• _Written exercise_:
Reproduce the stretch of the blog post from "Not to mention" through "to at weekends.", renaming "squirrels" to "hedgehogs" wherever it occurs.

══ Excerpt

Dispensing Witan Wisdom Since The Days of King Eggbound The Unready...

Not to mention "Left-Wing Pish"

Sunday 17 July 2016

Epiblog for the Feast of St Hedwig of Poland



It has been a busy week in the Holme Valley. This will be a short blog, as I have some eikon painting to finish off, and later, when Debbie gets back with Misty and Zak, we’re planning to do some gardening, as summer seems finally to have come, at last. It’s July, of course, the holiday month, so it’s only right and proper. Even the squirrels seem to have gone on holiday, as they haven’t been around much. Maybe they have a second tree somewhere that they go to from time to time, in the same way that people in Hampstead who live in a council house have another council house in Wales that they go to at weekends.

Matilda has been enjoying the outdoor life and making the most of it – although, for Matilda, making the most of it involves nothing more than extending the time that she spends curled up and semi-snoozing under the overhanging fern next to the large planter on the decking. She likes it there, she can watch the world come and go, and no effort on her part is required apart from occasionally to get up, stretch herself in the way cats do, and toddle through the open door to sit expectantly beside the magically-refilling cat food bowl.

Misty, and to a lesser extent Zak, have also been finding that having the conservatory door open all the time is something outside their normal range of experience.  Misty seems to relish being able to go out on to the decking and check that all is well there, in the way Border collies do. Zak is content to sprawl out on the dog-bed, chilling, just maybe keeping an eye on the door from time to time, in case anyone comes through it who might have a treat for him, or want to take him walkies.

════
══ Recorded information

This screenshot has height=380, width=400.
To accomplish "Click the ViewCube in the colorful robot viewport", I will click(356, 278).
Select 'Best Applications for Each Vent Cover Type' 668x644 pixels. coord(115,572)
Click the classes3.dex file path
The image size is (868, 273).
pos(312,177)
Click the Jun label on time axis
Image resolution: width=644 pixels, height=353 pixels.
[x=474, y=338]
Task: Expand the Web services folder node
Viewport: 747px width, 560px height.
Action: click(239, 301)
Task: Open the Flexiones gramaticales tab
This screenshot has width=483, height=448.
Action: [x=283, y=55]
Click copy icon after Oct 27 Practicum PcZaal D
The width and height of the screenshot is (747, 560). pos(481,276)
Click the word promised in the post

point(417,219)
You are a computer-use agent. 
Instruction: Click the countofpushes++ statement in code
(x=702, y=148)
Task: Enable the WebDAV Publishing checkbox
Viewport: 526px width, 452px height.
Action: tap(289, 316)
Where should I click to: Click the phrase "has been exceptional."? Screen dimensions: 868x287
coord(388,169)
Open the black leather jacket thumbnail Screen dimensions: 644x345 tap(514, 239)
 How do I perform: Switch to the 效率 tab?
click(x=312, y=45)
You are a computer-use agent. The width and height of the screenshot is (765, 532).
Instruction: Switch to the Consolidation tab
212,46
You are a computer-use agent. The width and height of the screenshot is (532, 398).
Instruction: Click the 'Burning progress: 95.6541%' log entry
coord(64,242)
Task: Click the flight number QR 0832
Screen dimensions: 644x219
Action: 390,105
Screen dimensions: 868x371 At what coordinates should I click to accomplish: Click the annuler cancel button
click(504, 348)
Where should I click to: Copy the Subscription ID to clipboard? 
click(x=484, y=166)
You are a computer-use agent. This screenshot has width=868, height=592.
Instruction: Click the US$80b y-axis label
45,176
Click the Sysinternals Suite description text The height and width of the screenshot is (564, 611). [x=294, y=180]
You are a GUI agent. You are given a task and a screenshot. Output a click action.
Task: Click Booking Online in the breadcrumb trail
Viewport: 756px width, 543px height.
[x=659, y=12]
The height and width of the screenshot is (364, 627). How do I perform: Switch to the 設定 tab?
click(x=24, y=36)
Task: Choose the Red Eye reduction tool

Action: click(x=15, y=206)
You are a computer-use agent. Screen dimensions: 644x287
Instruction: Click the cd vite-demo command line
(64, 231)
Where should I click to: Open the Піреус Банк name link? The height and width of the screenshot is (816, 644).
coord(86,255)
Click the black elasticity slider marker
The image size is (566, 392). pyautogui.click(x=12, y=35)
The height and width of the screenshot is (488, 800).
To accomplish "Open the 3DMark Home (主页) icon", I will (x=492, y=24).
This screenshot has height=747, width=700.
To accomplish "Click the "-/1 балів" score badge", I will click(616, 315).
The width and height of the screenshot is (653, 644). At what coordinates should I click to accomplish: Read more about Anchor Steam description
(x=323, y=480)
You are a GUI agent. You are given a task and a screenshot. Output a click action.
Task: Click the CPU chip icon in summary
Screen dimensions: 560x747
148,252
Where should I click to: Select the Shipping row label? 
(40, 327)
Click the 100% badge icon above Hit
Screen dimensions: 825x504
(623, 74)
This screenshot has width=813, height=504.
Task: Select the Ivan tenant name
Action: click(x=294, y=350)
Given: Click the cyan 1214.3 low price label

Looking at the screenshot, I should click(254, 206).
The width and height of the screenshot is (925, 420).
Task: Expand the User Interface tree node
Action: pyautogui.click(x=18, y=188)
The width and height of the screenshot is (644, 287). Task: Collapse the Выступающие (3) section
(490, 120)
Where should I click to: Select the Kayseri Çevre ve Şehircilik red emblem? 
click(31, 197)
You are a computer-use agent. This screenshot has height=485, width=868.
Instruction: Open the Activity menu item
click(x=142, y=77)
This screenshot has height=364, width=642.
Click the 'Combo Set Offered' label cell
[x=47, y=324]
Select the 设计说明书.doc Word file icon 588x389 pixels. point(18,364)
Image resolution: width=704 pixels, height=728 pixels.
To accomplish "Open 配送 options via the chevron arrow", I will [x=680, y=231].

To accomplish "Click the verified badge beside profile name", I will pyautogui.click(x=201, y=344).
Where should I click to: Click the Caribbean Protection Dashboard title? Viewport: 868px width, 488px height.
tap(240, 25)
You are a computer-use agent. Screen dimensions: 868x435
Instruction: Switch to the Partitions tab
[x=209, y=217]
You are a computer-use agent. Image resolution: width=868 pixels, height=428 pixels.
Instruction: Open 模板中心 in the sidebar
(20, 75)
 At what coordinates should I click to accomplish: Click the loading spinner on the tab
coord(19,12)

════

• _Response_:
Not to mention "Left-Wing Pish"

Sunday 17 July 2016

Epiblog for the Feast of St Hedwig of Poland



It has been a busy week in the Holme Valley. This will be a short blog, as I have some eikon painting to finish off, and later, when Debbie gets back with Misty and Zak, we’re planning to do some gardening, as summer seems finally to have come, at last. It’s July, of course, the holiday month, so it’s only right and proper. Even the hedgehogs seem to have gone on holiday, as they haven’t been around much. Maybe they have a second tree somewhere that they go to from time to time, in the same way that people in Hampstead who live in a council house have another council house in Wales that they go to at weekends.